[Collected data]
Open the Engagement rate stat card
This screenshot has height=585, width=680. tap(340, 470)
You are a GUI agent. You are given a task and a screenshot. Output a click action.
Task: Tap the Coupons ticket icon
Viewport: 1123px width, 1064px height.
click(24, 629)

* _What to produce_
Reproduce the entries in full, exactly as written.

* _Task response_
Open the Engagement rate stat card
This screenshot has height=585, width=680. tap(340, 470)
You are a GUI agent. You are given a task and a screenshot. Output a click action.
Task: Tap the Coupons ticket icon
Viewport: 1123px width, 1064px height.
click(24, 629)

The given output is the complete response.